The Adam and Gila Milstein Family Foundation (MFF) is a Los Angeles, California-based nonprofit foundation which aims to strengthen the State of Israel and its ties to the United States of America, as well as to strengthen the Jewish identity of American Jews and their connection to Israel. 

Israeli-American real estate investor Adam Milstein and his wife Gila established the foundation in 2000.

Overview 
In 2000, the Milsteins founded MFF, which is based in Los Angeles. Adam Milstein serves as the president of the foundation.

The mission of the foundation is to educate and train students and young professionals to identify with their Jewish roots and to connect with and advocate for the State of Israel. The foundation has three main operating principles: "Active Philanthropy," "Life Path Impact," and "Philanthropic Synergy". "Active Philanthropy" means that the foundation remains actively involved, investing time and resources to ensure the impact and success of the organizations, projects, and programs they support.

The foundation funds and supports dozens of organizations, often in concert with several other philanthropic organizations.

The foundation also offers grants to support students on college campuses. The grants are available to help fund cultural events, coalition-building initiatives, campaigns and social media activism led by students.

Initiatives
In partnership with the American-Israel Educational Foundation (AIEF), the educational wing of the American Israel Public Affairs Committee (AIPAC), MFF created the Campus Allies Mission to Israel and the Campus Allies delegation to AIPAC's annual Policy Conference. The initiatives "engage African-American, Christian, and Latino student leaders and educate them to become advocates for Israel." The Campus Allies Mission to Israel is for non-Jewish, pro-Israel student leaders and activists who have not been to Israel and are ineligible for Birthright Israel.
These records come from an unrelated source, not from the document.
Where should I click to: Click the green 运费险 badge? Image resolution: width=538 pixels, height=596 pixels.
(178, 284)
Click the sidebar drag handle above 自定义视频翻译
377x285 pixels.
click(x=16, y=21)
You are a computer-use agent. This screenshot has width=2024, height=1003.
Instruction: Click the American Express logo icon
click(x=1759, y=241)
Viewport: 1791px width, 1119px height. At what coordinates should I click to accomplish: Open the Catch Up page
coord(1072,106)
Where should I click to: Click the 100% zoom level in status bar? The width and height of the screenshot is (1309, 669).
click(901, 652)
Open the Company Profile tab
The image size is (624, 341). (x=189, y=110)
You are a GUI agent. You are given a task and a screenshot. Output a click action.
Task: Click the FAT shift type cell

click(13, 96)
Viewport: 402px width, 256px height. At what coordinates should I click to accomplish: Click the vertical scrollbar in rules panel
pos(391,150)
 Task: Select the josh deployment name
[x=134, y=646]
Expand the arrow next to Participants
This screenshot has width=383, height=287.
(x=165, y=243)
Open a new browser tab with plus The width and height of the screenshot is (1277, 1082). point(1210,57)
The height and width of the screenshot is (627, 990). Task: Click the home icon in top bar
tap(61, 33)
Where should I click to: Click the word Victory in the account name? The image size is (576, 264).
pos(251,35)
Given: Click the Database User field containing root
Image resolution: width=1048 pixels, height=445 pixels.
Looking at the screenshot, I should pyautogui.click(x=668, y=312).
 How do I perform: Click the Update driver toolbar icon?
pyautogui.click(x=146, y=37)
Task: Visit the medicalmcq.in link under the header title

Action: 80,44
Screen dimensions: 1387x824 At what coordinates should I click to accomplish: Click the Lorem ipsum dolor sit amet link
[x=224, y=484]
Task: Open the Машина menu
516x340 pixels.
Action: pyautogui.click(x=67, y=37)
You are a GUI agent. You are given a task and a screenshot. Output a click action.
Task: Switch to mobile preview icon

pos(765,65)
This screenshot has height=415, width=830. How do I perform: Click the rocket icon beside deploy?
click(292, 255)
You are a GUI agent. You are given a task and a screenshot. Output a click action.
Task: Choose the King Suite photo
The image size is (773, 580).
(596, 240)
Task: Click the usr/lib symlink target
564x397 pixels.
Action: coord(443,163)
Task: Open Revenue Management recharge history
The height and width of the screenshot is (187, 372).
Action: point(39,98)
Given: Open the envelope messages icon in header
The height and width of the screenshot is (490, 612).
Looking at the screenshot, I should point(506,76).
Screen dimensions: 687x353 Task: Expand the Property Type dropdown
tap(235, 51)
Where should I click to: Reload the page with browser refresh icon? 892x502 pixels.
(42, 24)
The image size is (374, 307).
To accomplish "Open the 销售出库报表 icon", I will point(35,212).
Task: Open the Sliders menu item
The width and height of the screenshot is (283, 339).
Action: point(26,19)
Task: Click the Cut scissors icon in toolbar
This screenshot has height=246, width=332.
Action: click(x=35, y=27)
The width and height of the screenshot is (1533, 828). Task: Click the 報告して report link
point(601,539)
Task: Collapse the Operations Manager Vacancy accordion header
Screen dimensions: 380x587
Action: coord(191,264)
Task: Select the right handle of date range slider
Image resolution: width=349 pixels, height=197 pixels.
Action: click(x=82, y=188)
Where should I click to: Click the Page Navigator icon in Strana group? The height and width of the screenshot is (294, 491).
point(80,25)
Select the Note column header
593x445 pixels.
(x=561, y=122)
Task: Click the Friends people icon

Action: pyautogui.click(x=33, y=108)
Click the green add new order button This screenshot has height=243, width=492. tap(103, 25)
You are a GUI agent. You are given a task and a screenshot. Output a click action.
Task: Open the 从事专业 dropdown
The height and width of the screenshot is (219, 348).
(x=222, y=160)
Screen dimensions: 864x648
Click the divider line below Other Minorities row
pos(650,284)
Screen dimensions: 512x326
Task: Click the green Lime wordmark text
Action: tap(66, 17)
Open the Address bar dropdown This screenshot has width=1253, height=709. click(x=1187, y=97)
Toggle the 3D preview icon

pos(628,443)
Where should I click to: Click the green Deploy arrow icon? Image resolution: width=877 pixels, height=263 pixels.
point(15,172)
In December 2015, MFF partnered with the Israeli Video Network to launch an "Inspired by Israel" video contest, with the purpose of showcasing how people are inspired by Israel.

The foundation provided the staff support and funding behind the Talk Israel mobile app, which launched in December 2015 with the goal to "bring the pro-Israel community together."

In July 2017, MFF launched its "Milstein Meme Competition" in an effort to find the "funny side of pro-Israel activism." Adam Milstein said, "This contest is a fun way for us to express our love and support for Israel with wit and levity."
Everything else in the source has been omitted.